**WHAT NEEDS TO BE DONE**
With the records below as your source, retype each line exactly from the top down to the line that contains "Click the 'Processing", and include that line.

**EXERCISE MATERIALS**
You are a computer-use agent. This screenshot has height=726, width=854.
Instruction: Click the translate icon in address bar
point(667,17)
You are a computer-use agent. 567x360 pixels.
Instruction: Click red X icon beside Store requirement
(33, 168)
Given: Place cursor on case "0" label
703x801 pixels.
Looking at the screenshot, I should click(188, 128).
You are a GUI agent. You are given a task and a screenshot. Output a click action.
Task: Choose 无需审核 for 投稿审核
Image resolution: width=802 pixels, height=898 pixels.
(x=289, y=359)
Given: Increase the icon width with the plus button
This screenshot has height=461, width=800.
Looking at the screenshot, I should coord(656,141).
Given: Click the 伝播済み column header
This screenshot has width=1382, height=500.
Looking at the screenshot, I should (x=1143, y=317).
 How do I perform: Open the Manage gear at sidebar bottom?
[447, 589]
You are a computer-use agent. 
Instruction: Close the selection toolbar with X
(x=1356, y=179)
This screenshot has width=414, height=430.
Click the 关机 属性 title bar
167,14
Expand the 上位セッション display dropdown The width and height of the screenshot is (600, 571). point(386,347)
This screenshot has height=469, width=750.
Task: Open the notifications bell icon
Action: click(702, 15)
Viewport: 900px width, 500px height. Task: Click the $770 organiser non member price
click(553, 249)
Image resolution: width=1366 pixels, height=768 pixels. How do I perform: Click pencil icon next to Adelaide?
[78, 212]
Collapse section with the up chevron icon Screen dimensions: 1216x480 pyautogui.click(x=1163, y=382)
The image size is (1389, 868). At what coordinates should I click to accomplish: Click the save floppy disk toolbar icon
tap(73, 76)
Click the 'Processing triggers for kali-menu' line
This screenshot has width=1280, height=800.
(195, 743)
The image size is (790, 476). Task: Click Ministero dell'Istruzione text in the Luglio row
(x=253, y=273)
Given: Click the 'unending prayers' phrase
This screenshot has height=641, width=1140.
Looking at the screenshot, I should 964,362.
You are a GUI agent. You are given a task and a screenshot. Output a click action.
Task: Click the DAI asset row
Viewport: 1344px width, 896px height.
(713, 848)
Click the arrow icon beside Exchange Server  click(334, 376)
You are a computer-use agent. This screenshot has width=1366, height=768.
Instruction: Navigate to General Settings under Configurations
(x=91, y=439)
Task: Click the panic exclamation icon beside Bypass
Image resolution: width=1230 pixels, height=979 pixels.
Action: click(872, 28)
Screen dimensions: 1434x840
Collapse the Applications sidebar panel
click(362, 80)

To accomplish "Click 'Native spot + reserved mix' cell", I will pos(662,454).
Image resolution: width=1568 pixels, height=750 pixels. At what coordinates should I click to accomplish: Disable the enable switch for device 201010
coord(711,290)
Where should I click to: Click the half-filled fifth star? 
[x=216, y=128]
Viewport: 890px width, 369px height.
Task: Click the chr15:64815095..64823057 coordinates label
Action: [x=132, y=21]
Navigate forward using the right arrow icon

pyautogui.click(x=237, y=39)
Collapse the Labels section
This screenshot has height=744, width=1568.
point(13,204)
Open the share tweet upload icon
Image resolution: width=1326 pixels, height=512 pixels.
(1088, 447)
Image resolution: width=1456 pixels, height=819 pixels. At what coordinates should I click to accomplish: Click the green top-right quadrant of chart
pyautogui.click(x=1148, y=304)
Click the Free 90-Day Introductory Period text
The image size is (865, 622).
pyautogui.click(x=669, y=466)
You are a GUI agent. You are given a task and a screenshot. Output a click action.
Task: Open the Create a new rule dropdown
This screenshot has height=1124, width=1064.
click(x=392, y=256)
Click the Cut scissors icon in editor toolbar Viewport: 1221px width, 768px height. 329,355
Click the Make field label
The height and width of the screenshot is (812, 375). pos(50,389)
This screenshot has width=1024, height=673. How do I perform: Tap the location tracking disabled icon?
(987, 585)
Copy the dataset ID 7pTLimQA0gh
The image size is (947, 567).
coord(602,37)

**EXERCISE ANSWER**
You are a computer-use agent. This screenshot has height=726, width=854.
Instruction: Click the translate icon in address bar
point(667,17)
You are a computer-use agent. 567x360 pixels.
Instruction: Click red X icon beside Store requirement
(33, 168)
Given: Place cursor on case "0" label
703x801 pixels.
Looking at the screenshot, I should click(188, 128).
You are a GUI agent. You are given a task and a screenshot. Output a click action.
Task: Choose 无需审核 for 投稿审核
Image resolution: width=802 pixels, height=898 pixels.
(x=289, y=359)
Given: Increase the icon width with the plus button
This screenshot has height=461, width=800.
Looking at the screenshot, I should coord(656,141).
Given: Click the 伝播済み column header
This screenshot has width=1382, height=500.
Looking at the screenshot, I should (x=1143, y=317).
 How do I perform: Open the Manage gear at sidebar bottom?
[447, 589]
You are a computer-use agent. 
Instruction: Close the selection toolbar with X
(x=1356, y=179)
This screenshot has width=414, height=430.
Click the 关机 属性 title bar
167,14
Expand the 上位セッション display dropdown The width and height of the screenshot is (600, 571). point(386,347)
This screenshot has height=469, width=750.
Task: Open the notifications bell icon
Action: click(702, 15)
Viewport: 900px width, 500px height. Task: Click the $770 organiser non member price
click(553, 249)
Image resolution: width=1366 pixels, height=768 pixels. How do I perform: Click pencil icon next to Adelaide?
[78, 212]
Collapse section with the up chevron icon Screen dimensions: 1216x480 pyautogui.click(x=1163, y=382)
The image size is (1389, 868). At what coordinates should I click to accomplish: Click the save floppy disk toolbar icon
tap(73, 76)
Click the 'Processing triggers for kali-menu' line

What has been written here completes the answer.